• _Письменное задание_
Перепишите фрагмент исходного текста, начиная со слов «Роман о Робинзоне» и продолжая до слов «опыту цивилизованного человека.» включительно, заменив «Джона Локка» на «Дэвида Юма».

== Исходный текст

В своей «Философии искусства» он рассматривает литературные жанры и, в частности, роман, в котором «на частном или ограниченном материале осуществляется изображение более значимое и как бы более безразличное» [4, с. 457]. Роман «должен быть зеркалом мира, по меньшей мере, зеркалом века и, таким образом, частной мифологией» [4, с. 461]. В качестве примеров мифологии, «созданной гением одного человека», он приводит героев романов «Гамлет», «Дон Кихот». Он относит их, а также образы «Божественной комедии» и «Фауста» к «мифам Нового времени». Мифологизм романов он характеризует как «самую удивительную, содержательную и живописную картину жизни» [4, с. 465].
Немецкий философ и культуролог Эрнст Кассирер в первой половине XX столетия разработал символическую теорию мифа, которая рассматривает мифологию наряду с языком и искусством как «автономную символическую форму культуры, отмеченную особым способом объективации чувственных данных и одновременно как замкнутую систему, объединенную и характером функционирования, и способом моделирования окружающего мира» [1, с. 169]. Миф он называет формой человеческого мышления и, таким образом, усматривает связь между мифом и языком [5, с. 247]. Кассирер отмечает активную, творческую силу знака в мифе и языке, в художественном творчестве [5, с. 35].
Роман о Робинзоне подобно мифу, насыщенному художественными образами, имеющими определенное знаковое выражение, отвечает на вопросы о жизни человека, его месте в мире. Его можно охарактеризовать как приключенческий, роман воспитания, философский, как аллегорическую притчу, рассматривающую вопросы религии и идеи просветителей, в частности, учение Джона Локка о человеческом разуме. Пытаясь выжить в дикой природе, Робинзон познает окружающую среду. Он детально описывает все происходящее вокруг и, называя каждый предмет, строит жизнь вокруг себя «по образу и подобию», соответственно идеям своей эпохи. Таким образом, Робинзон покоряет
дикую природу благодаря знаниям и опыту цивилизованного человека.

====
== Предоставленные материалы

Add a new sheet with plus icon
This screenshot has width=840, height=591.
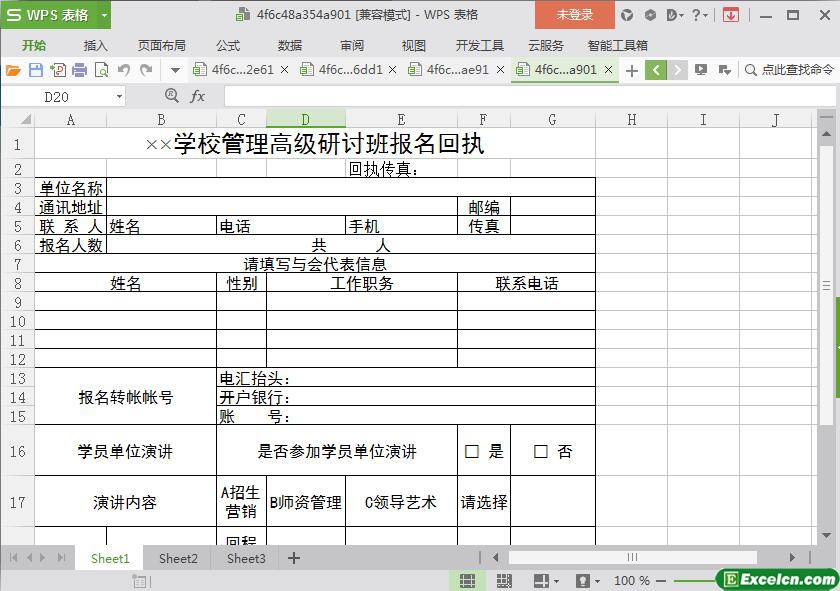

====

• _Правильный ответ_
Роман о Робинзоне подобно мифу, насыщенному художественными образами, имеющими определенное знаковое выражение, отвечает на вопросы о жизни человека, его месте в мире. Его можно охарактеризовать как приключенческий, роман воспитания, философский, как аллегорическую притчу, рассматривающую вопросы религии и идеи просветителей, в частности, учение Дэвида Юма о человеческом разуме. Пытаясь выжить в дикой природе, Робинзон познает окружающую среду. Он детально описывает все происходящее вокруг и, называя каждый предмет, строит жизнь вокруг себя «по образу и подобию», соответственно идеям своей эпохи. Таким образом, Робинзон покоряет
дикую природу благодаря знаниям и опыту цивилизованного человека.